Systemic inflammatory response is of considerable importance in the relationship between the tumour, the host and outcome in patients with cancer. Elevation of the serum CRP level can be explained as part of a paraneoplastic syndrome [21]. It is likely that the association with muscle invasive disease among patients with high serum CRP levels may be due to tumor spread that cannot be detected either by routine imaging studies or by pathologic examinations.

However, the mechanism of high CRP in patients with solid tumors, e.g. urogential or gastrointestinal cancer, has not been determined yet. Several explanations have been proposed such as that CRP could directly impair immune functions [2224] allowing unrestrained tumour growth. Alternatively, CRP is a component of the acute- phase response mainly induced by interleukin-6, and thus has the potential to enhance or inhibit the proliferation of carcinoma cells. Therefore, an elevated CRP might indicate tumours capable of producing significant amounts of proinflammatory cytokines, in particular interleukin-6 [25, 26].

In genito-urinary malignancies, interleukin-6 functions as an autocrine growth factor for renal cell and prostate cancer [2730]. Previously, we reported that a high preoperative serum CRP level is an independent predictor of poor survival in patients with renal cell cancer [17]. Trichopoulos et al. [18] revealed that elevated CRP can be related to a higher risk of developing bladder cancer. Experimental studies have shown that malignant urothelial cells acquire an additional growth advantage over benign cells by producing interleukin-6 [30]. These findings support the view that a systemic inflammatory response of the host indicates an aggressive nature of UUT-UC.

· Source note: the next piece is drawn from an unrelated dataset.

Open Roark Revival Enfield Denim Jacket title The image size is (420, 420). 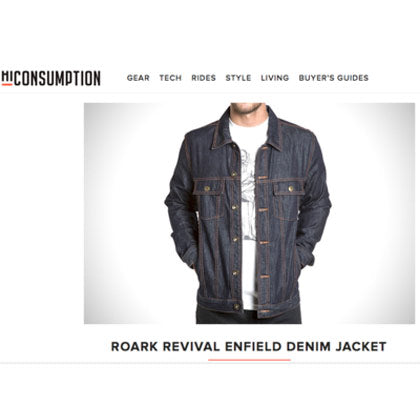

There are several limitations in our study that need to be acknowledged. The major limitation of this study is its retrospective design therefore the drawn conclusions have to be treated with reservation and need to be confirmed in prospective settings. Further limitations are the relative small number of patients and the short mean follow-up of only 28 month. In addition, surgical series have obvious inherent and selection biases as they only evaluate patients undergoing surgery and patient’s deemed nonsurgical candidates, for metastatic disease or other reasons, are not included. Finally, our cohort included significantly more patients with renal pelvis cancer than with UC of the ureter, this imbalance might have biased our analysis.

Conclusions

This study confirms that a high preoperative CRP-level is significantly associated with muscle invasive and metastatic disease and that CRP can serve as an independent predictor of CSS. Its routine use could allow better risk stratification and risk-adjusted follow-up for patients with upper urinary tract urothelial carcinoma. However, our result should be validated in larger, multicenter studies.